Just so everyone knows, I can't drive.

If I contact a moving company, will they take me and my boxes to the facility, wait for me to purchase my storage space, load my things in, and take me home?


----------



## LAuberX

lots of peeps on craigslist that will do it

and be sure to get a free month from the storage place!


----------



## Older Chauffeur

No axe to grind here, but offering a nice cash tip up front to the arriving driver would probably help. Time is money, and cash is king!


----------



## Mr_Frenchie

if you do PLEASE request XL not X.


----------



## cleansafepolite

Anon2367 said:


> I have a few boxes that I need moved ASAP. They are small enough to fit into a 4 x 5 storage unit. I've never used Uber or Lyft before and I don't know what drivers will usually accept. The self-storage facility is only 10 minutes away from my house. Is this something most drivers would accept, or decline? Is it possible to contact a driver BEFORE he/she reaches you, so I can let them know exactly what's happening? I don't want them showing up, then deciding they don't want to make the trip.

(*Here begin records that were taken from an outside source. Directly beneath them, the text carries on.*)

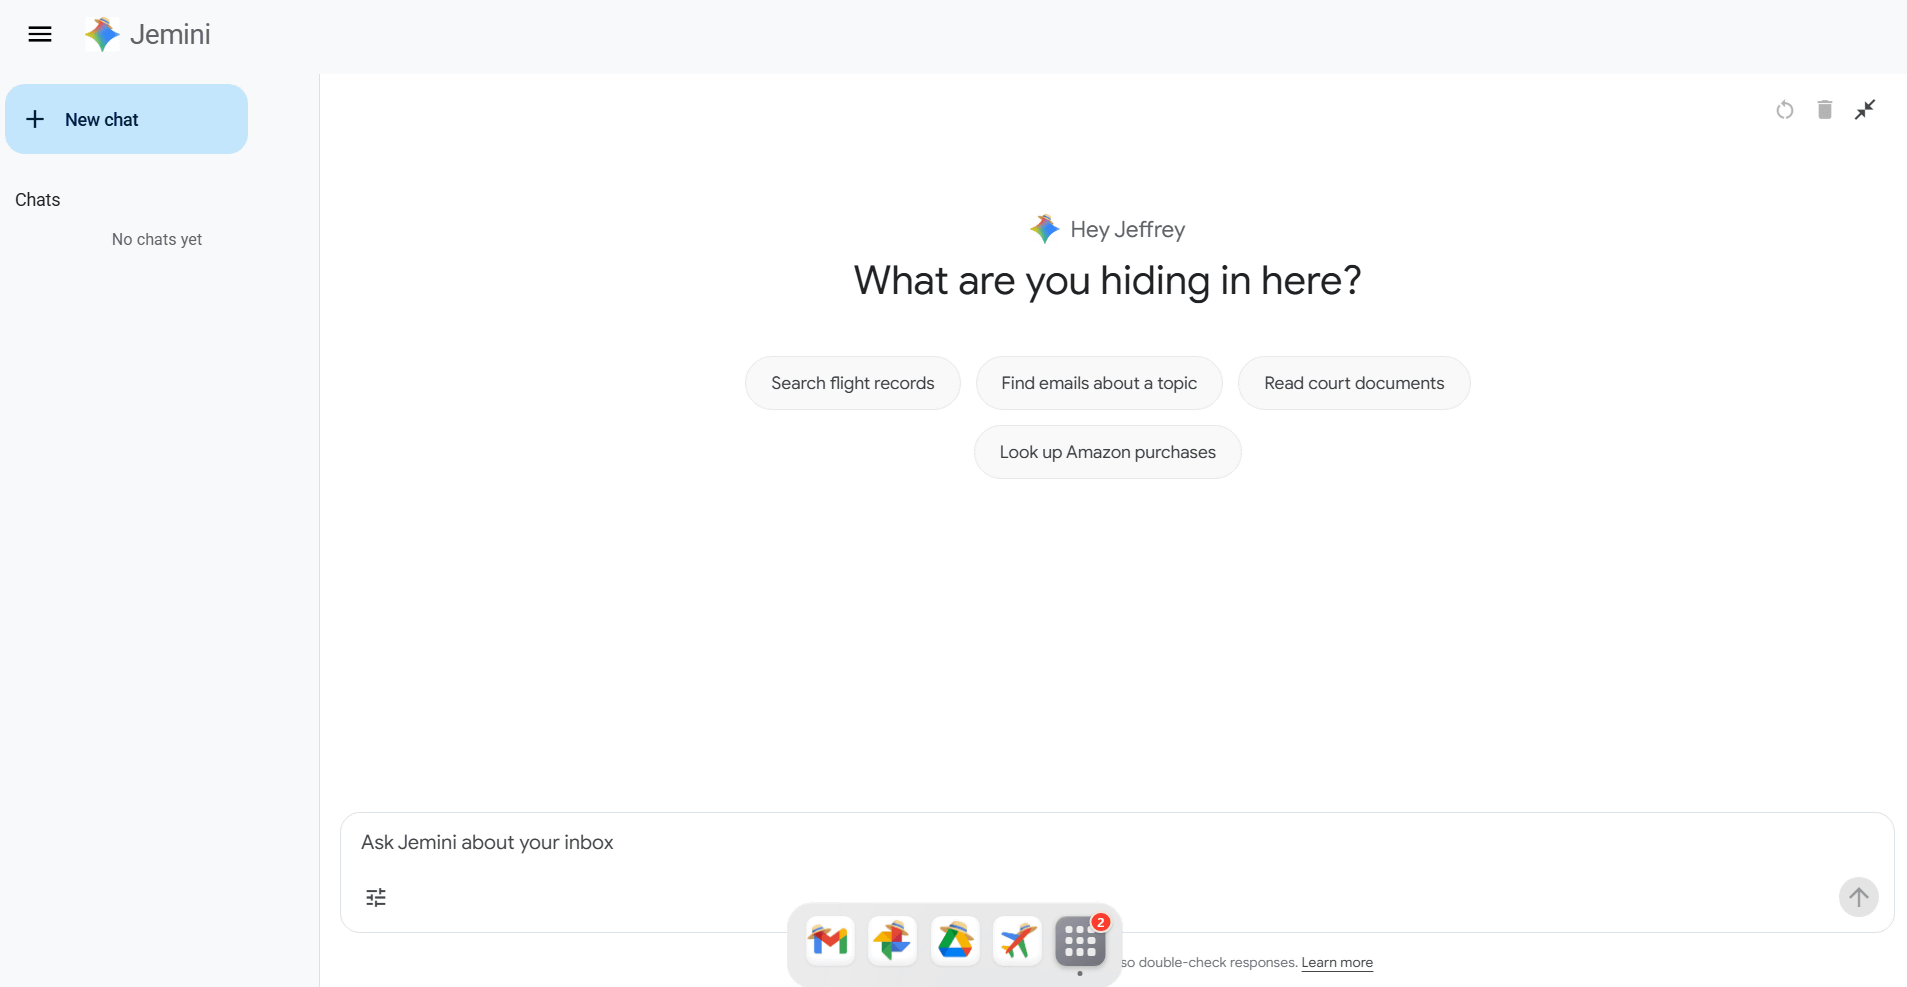Click the reset conversation icon
This screenshot has width=1907, height=987.
(1784, 110)
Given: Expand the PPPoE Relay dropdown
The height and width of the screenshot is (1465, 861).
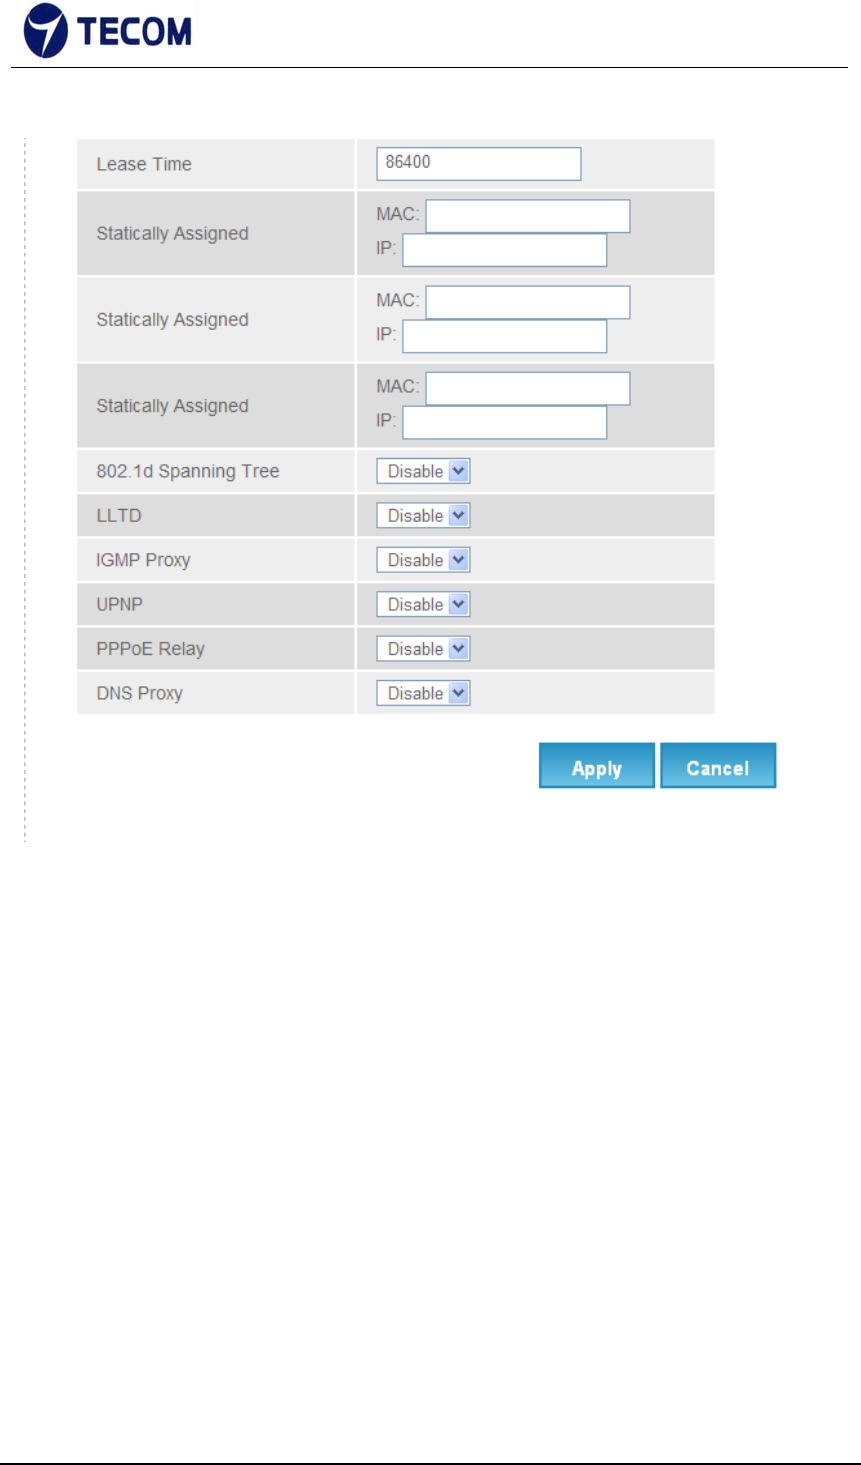Looking at the screenshot, I should pyautogui.click(x=423, y=649).
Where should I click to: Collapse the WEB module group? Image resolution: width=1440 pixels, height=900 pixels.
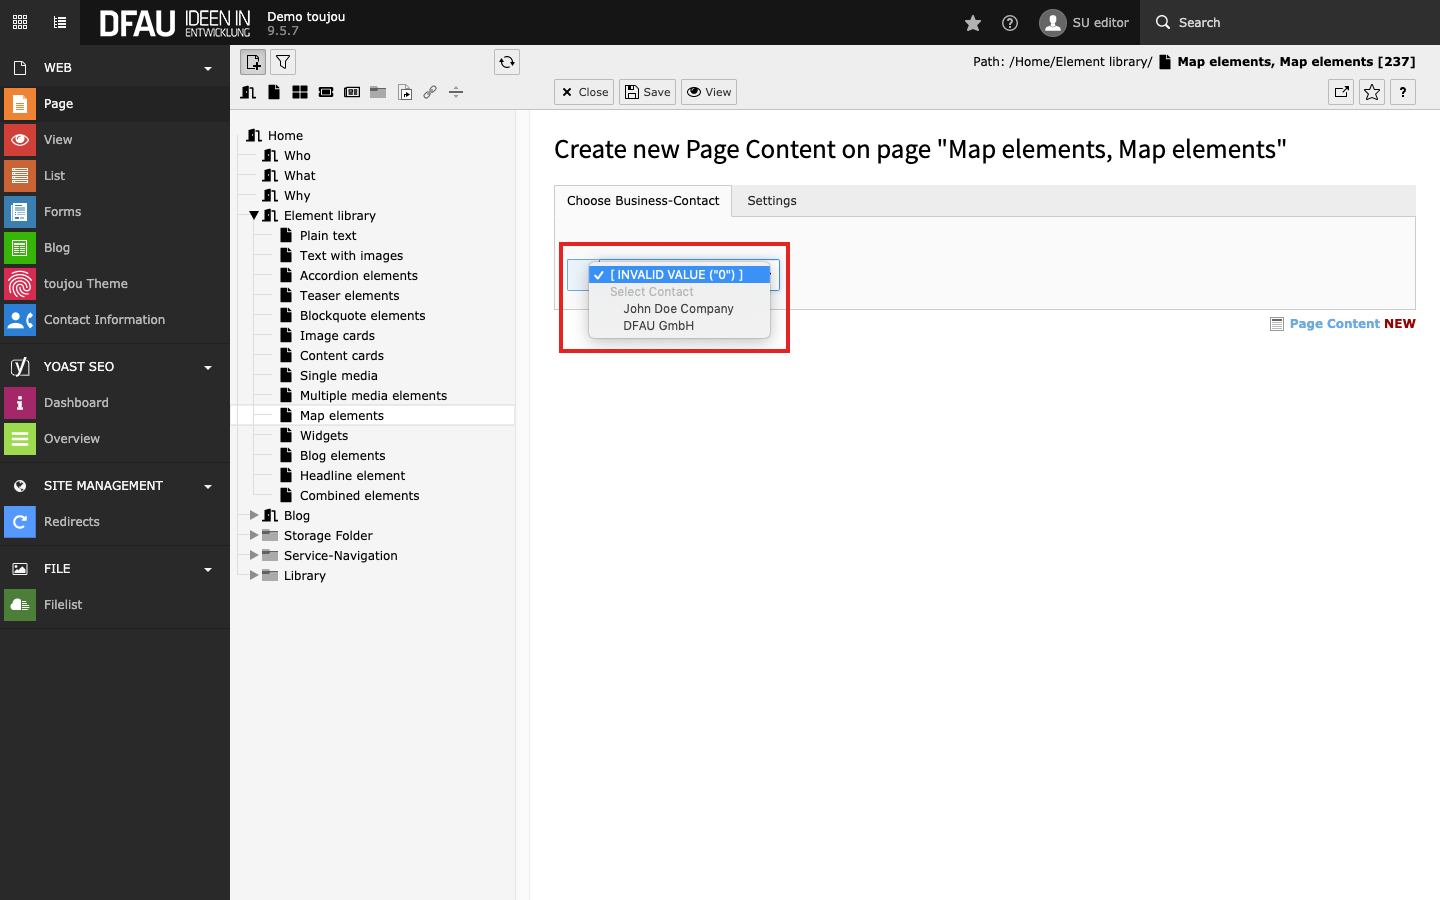pos(208,68)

 They may or they may not, they are in no way obligated to accept ANY rider. Yes you can call or text your driver prior to thier arrival. I answered your question, i hope you can answer mine...Do you feel ok with having an Uber driver provide this service for you and recieve less than 6 dollars for thier effort?


----------



## macchiato

I once had a request like this for Lyft plus. Pax called in advance and asked if I was willing to pickup some packages to take to the post office. Mind you, this was like a week before Christmas. I said over the phone there is no way this is worth my time and effort. He seemed pretty ticked off when told this and offered to give me a tip without disclosing the amount. 

This is a waste of time for drivers. We are not your personal servant, but if you offer something up front, you might get a driver willing to help you out. 

My apologies if I sound bitter, but I've had my fair share of people taking advantage of me and my vehicle.


----------



## AllenChicago

I recall seeing a section of this forum entitled "Delivery". Maybe you'll get a good contact there, Anon2367. Good luck!


----------



## Idunno

what are you moving OP? your suspended license?


----------



## cleansafepolite

Anon2367 said:


> Just so everyone knows, I can't drive.
> 
> If I contact a moving company, will they take me and my boxes to the facility, wait for me to purchase my storage space, load my things in, and take me home?


 Have you tried asking family members to help you? They would probably do it for free.Its worth a shot, thats what family is for. You should go ask your mother.


----------



## Anon2367

Idunno said:


> what are you moving OP? your suspended license?


I'm moving my personal belongings, like clothes, shoes, files, trophies, etc.

I never had a license.



cleansafepolite said:


> They may or they may not, they are in no way obligated to accept ANY rider. Yes you can call or text your driver prior to thier arrival. I answered your question, i hope you can answer mine...Do you feel ok with having an Uber driver provide this service for you and recieve less than 6 dollars for thier effort?


I'm not familiar with Uber. I didn't know the wages were so low. To answer your question, no, I wouldn't feel OK giving a driver less than $6 for this service.


----------



## BlackWidow911

Anon2367 said:


> I'm moving my personal belongings, like clothes, shoes, files, trophies, etc.
> 
> I never had a license.
> 
> I'm not familiar with Uber. I didn't know the wages were so low. To answer your question, no, I wouldn't feel OK giving a driver less than $6 for this service.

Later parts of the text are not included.